• [INFORMATION SHOWN]
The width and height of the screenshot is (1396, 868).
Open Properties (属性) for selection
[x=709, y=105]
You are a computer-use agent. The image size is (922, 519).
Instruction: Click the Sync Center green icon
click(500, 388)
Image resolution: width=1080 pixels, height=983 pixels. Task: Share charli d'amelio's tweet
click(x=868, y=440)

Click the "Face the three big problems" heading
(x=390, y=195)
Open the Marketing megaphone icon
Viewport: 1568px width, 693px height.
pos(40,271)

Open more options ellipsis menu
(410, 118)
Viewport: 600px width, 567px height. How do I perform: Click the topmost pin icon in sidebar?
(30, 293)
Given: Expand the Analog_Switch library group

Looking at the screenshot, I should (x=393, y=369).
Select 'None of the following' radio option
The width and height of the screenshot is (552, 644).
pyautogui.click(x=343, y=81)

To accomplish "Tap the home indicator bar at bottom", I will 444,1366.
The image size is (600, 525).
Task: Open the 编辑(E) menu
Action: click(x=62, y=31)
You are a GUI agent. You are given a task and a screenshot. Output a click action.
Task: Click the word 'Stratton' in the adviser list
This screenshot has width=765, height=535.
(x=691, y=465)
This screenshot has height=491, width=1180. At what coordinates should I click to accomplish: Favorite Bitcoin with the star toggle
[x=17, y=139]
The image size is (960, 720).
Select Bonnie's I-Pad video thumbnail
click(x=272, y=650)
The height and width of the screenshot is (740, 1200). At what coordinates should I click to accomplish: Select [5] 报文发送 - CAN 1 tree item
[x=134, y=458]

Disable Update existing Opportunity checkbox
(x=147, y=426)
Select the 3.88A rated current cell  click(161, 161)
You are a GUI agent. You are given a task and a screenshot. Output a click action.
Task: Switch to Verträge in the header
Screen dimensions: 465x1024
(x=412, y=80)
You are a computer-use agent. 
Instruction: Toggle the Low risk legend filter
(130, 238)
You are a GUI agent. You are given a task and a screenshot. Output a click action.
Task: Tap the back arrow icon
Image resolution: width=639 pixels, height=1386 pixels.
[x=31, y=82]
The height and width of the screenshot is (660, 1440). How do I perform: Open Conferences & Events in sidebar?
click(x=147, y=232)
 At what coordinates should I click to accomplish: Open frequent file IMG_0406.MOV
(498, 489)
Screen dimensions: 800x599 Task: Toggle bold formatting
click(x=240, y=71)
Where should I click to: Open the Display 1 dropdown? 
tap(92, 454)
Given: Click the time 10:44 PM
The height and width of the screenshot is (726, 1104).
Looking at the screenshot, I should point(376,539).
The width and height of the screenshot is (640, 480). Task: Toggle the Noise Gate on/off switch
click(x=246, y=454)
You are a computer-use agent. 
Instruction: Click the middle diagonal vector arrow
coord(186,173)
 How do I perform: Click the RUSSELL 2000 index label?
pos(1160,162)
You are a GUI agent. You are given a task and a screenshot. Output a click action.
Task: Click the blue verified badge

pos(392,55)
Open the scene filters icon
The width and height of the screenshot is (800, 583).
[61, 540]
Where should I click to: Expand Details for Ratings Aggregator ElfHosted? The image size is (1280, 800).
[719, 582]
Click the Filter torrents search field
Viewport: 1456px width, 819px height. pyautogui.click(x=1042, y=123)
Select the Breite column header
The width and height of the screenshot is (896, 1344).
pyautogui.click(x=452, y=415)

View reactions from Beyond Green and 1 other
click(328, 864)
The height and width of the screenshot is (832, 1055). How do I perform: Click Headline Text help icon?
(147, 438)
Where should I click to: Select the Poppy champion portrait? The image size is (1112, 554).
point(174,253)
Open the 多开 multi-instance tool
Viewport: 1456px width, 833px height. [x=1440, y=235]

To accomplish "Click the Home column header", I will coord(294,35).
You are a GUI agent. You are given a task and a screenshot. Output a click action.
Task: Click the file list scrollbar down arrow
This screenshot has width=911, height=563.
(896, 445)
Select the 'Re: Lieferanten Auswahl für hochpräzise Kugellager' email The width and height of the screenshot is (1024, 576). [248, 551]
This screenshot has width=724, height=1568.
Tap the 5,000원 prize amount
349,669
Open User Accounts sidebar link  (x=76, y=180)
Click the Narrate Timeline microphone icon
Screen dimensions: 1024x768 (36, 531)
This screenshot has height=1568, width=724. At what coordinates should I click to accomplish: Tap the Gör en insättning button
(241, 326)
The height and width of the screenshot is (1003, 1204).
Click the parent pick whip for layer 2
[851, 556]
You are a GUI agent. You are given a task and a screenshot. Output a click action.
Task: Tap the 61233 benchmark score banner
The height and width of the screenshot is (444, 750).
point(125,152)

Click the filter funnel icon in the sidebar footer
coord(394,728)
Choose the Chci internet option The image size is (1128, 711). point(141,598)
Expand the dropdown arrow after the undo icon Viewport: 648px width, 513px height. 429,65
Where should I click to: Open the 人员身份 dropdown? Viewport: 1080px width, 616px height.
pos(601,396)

• [EXERCISE DESCRIPTION] Please output all the lines above exactly as given.

• [WRITTEN RESPONSE]
The width and height of the screenshot is (1396, 868).
Open Properties (属性) for selection
[x=709, y=105]
You are a computer-use agent. The image size is (922, 519).
Instruction: Click the Sync Center green icon
click(500, 388)
Image resolution: width=1080 pixels, height=983 pixels. Task: Share charli d'amelio's tweet
click(x=868, y=440)

Click the "Face the three big problems" heading
(x=390, y=195)
Open the Marketing megaphone icon
Viewport: 1568px width, 693px height.
pos(40,271)

Open more options ellipsis menu
(410, 118)
Viewport: 600px width, 567px height. How do I perform: Click the topmost pin icon in sidebar?
(30, 293)
Given: Expand the Analog_Switch library group

Looking at the screenshot, I should (x=393, y=369).
Select 'None of the following' radio option
The width and height of the screenshot is (552, 644).
pyautogui.click(x=343, y=81)

To accomplish "Tap the home indicator bar at bottom", I will 444,1366.
The image size is (600, 525).
Task: Open the 编辑(E) menu
Action: click(x=62, y=31)
You are a GUI agent. You are given a task and a screenshot. Output a click action.
Task: Click the word 'Stratton' in the adviser list
This screenshot has width=765, height=535.
(x=691, y=465)
This screenshot has height=491, width=1180. At what coordinates should I click to accomplish: Favorite Bitcoin with the star toggle
[x=17, y=139]
The image size is (960, 720).
Select Bonnie's I-Pad video thumbnail
click(x=272, y=650)
The height and width of the screenshot is (740, 1200). At what coordinates should I click to accomplish: Select [5] 报文发送 - CAN 1 tree item
[x=134, y=458]

Disable Update existing Opportunity checkbox
(x=147, y=426)
Select the 3.88A rated current cell  click(161, 161)
You are a GUI agent. You are given a task and a screenshot. Output a click action.
Task: Switch to Verträge in the header
Screen dimensions: 465x1024
(x=412, y=80)
You are a computer-use agent. 
Instruction: Toggle the Low risk legend filter
(130, 238)
You are a GUI agent. You are given a task and a screenshot. Output a click action.
Task: Tap the back arrow icon
Image resolution: width=639 pixels, height=1386 pixels.
[x=31, y=82]
The height and width of the screenshot is (660, 1440). How do I perform: Open Conferences & Events in sidebar?
click(x=147, y=232)
 At what coordinates should I click to accomplish: Open frequent file IMG_0406.MOV
(498, 489)
Screen dimensions: 800x599 Task: Toggle bold formatting
click(x=240, y=71)
Where should I click to: Open the Display 1 dropdown? 
tap(92, 454)
Given: Click the time 10:44 PM
The height and width of the screenshot is (726, 1104).
Looking at the screenshot, I should point(376,539).
The width and height of the screenshot is (640, 480). Task: Toggle the Noise Gate on/off switch
click(x=246, y=454)
You are a computer-use agent. 
Instruction: Click the middle diagonal vector arrow
coord(186,173)
 How do I perform: Click the RUSSELL 2000 index label?
pos(1160,162)
You are a GUI agent. You are given a task and a screenshot. Output a click action.
Task: Click the blue verified badge

pos(392,55)
Open the scene filters icon
The width and height of the screenshot is (800, 583).
[61, 540]
Where should I click to: Expand Details for Ratings Aggregator ElfHosted? The image size is (1280, 800).
[719, 582]
Click the Filter torrents search field
Viewport: 1456px width, 819px height. pyautogui.click(x=1042, y=123)
Select the Breite column header
The width and height of the screenshot is (896, 1344).
pyautogui.click(x=452, y=415)

View reactions from Beyond Green and 1 other
click(328, 864)
The height and width of the screenshot is (832, 1055). How do I perform: Click Headline Text help icon?
(147, 438)
Where should I click to: Select the Poppy champion portrait? The image size is (1112, 554).
point(174,253)
Open the 多开 multi-instance tool
Viewport: 1456px width, 833px height. [x=1440, y=235]

To accomplish "Click the Home column header", I will coord(294,35).
You are a GUI agent. You are given a task and a screenshot. Output a click action.
Task: Click the file list scrollbar down arrow
This screenshot has width=911, height=563.
(896, 445)
Select the 'Re: Lieferanten Auswahl für hochpräzise Kugellager' email The width and height of the screenshot is (1024, 576). [248, 551]
This screenshot has width=724, height=1568.
Tap the 5,000원 prize amount
349,669
Open User Accounts sidebar link  (x=76, y=180)
Click the Narrate Timeline microphone icon
Screen dimensions: 1024x768 (36, 531)
This screenshot has height=1568, width=724. At what coordinates should I click to accomplish: Tap the Gör en insättning button
(241, 326)
The height and width of the screenshot is (1003, 1204).
Click the parent pick whip for layer 2
[851, 556]
You are a GUI agent. You are given a task and a screenshot. Output a click action.
Task: Tap the 61233 benchmark score banner
The height and width of the screenshot is (444, 750).
point(125,152)

Click the filter funnel icon in the sidebar footer
coord(394,728)
Choose the Chci internet option The image size is (1128, 711). point(141,598)
Expand the dropdown arrow after the undo icon Viewport: 648px width, 513px height. 429,65
Where should I click to: Open the 人员身份 dropdown? Viewport: 1080px width, 616px height.
pos(601,396)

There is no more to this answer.